= Arthur Atkins (painter) =

American painter

Arthur Atkins (1873, Queens Ferry, England - 1899, Piedmont, California) was an American tonalist landscape painter. He emigrated to San Francisco at the age of 19. He was essentially self-taught, although he briefly studied at the San Francisco School of Design. His paintings were shown at the Vickery, Atkins & Torrey gallery and at his Jackson Street studio, both in San Francisco, and his paintings sold well. His brother, Henry Atkins and his uncle, William Kingston Vickery were co-founders of the Vickery, Atkins & Torrey art gallery.

Between 1897 and August 1898, Atkins visited England and France, where he studied art in Paris. He was mostly influenced by the paintings of Édouard Manet and James McNeill Whistler while in Europe.

Atkins' favorite landscape subject were the rolling hills near Piedmont, across the bay from San Francisco. Atkins' works are very rare due to a fire at his San Francisco studio in the 1890s and further losses in the 1906 San Francisco earthquake and fire.

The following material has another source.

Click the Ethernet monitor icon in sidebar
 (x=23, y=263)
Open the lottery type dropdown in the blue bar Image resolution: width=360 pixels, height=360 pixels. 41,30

A book of Atkins' notes and letters, from his visit to Europe, by A. M. Robertson and Bruce Porter, was published in 1908.

==Works==
- Piedmont Valley (1895)
- Piedmont Hills (1896)
- Landscape (1896)
- Piedmont (1896)
- Pines: St. Hospice (1897)
- The Marne: Charenton (1898)
- The Basin: St. Cloud (1898)
- Charenton (1898)
- Penarth Pier (1898)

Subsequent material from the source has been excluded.